● Exercise goal
Beginning with the line that holds "política de privacidad (118, 2105)" and ending with the last line below, repeat each line exactly, leaving any pictures out.

________________________

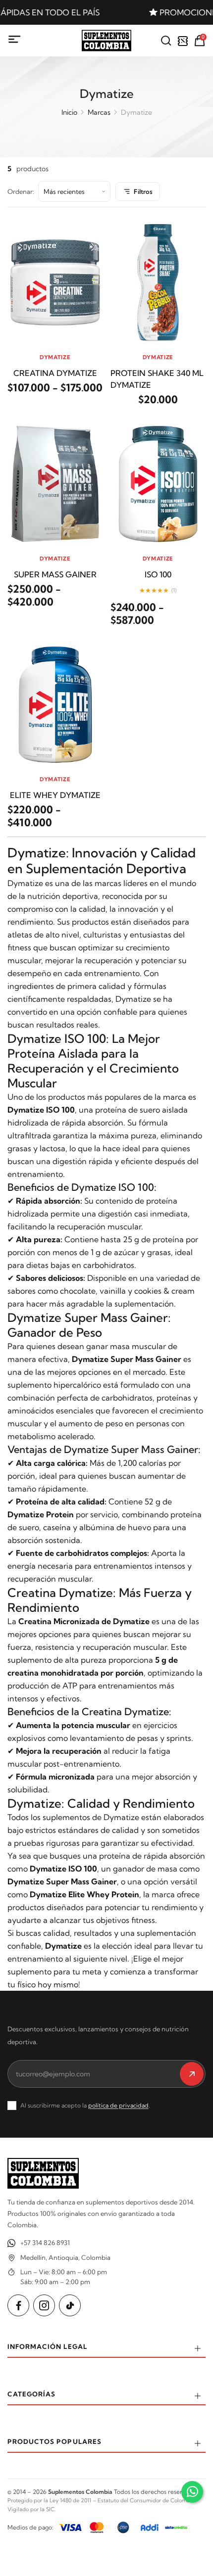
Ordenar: (20, 191)
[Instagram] (44, 2305)
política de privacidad (118, 2105)
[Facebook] (18, 2305)
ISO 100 (158, 574)
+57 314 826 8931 (45, 2243)
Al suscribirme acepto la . (85, 2105)
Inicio (69, 112)
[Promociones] (183, 41)
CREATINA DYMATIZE (55, 373)
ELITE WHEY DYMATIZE (55, 795)
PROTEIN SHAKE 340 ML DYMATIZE (157, 379)
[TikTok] (70, 2305)
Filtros (143, 191)
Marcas (99, 112)
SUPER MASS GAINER (55, 574)
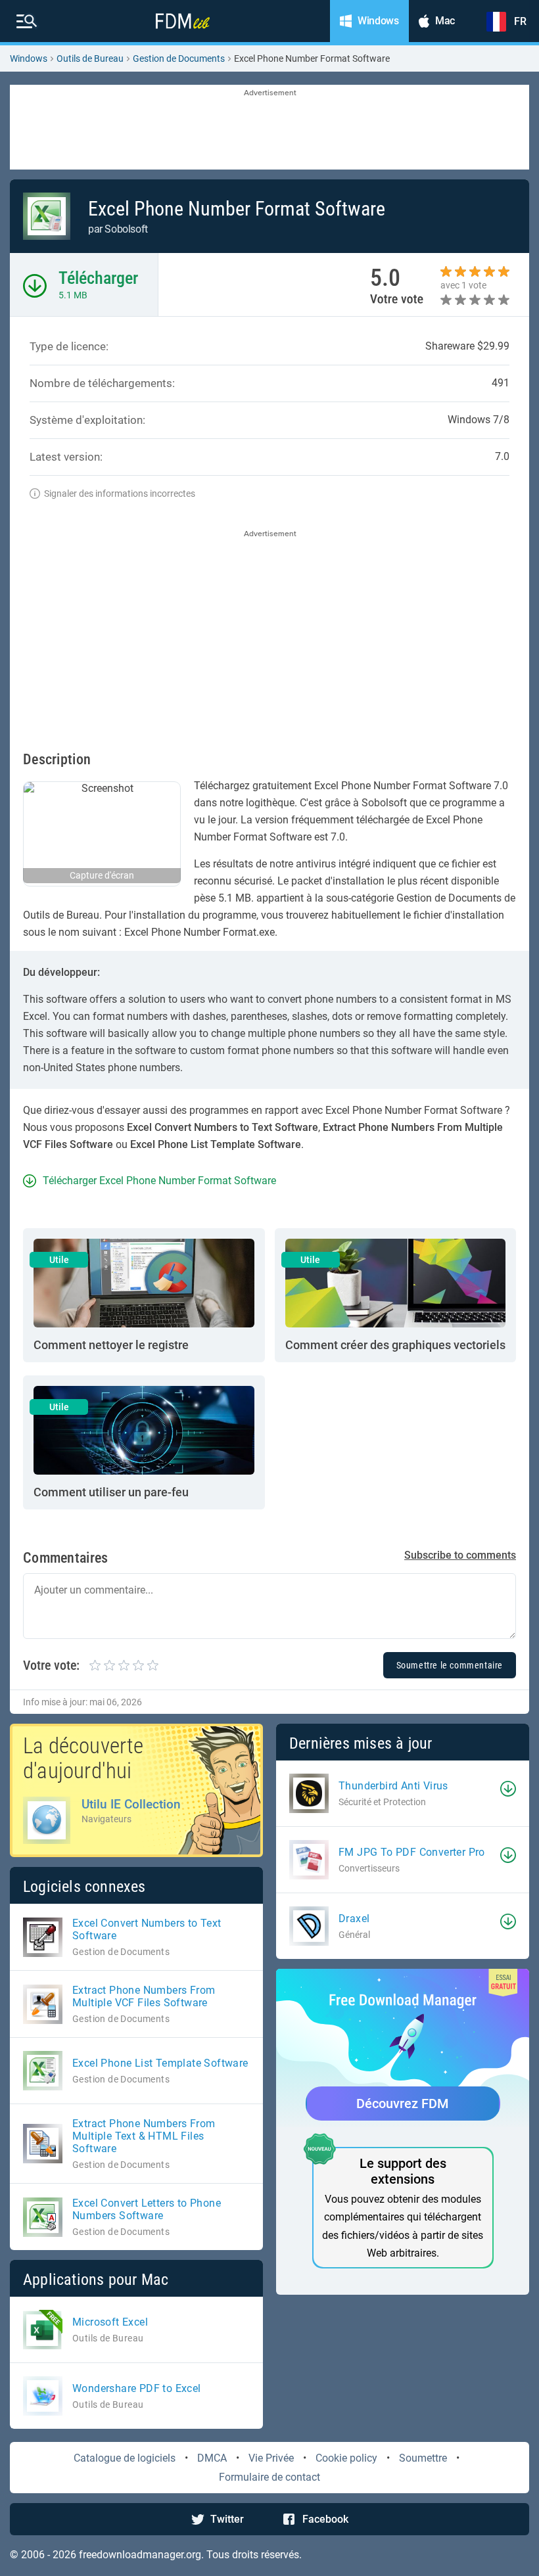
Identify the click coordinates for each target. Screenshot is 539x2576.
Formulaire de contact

________________________

● Response area
política de privacidad (118, 2105)
[Facebook] (18, 2305)
ISO 100 (158, 574)
+57 314 826 8931 (45, 2243)
Al suscribirme acepto la . (85, 2105)
Inicio (69, 112)
[Promociones] (183, 41)
CREATINA DYMATIZE (55, 373)
ELITE WHEY DYMATIZE (55, 795)
PROTEIN SHAKE 340 ML DYMATIZE (157, 379)
[TikTok] (70, 2305)
Filtros (143, 191)
Marcas (99, 112)
SUPER MASS GAINER (55, 574)
Identify the click coordinates for each target. Screenshot is 539x2576.
Formulaire de contact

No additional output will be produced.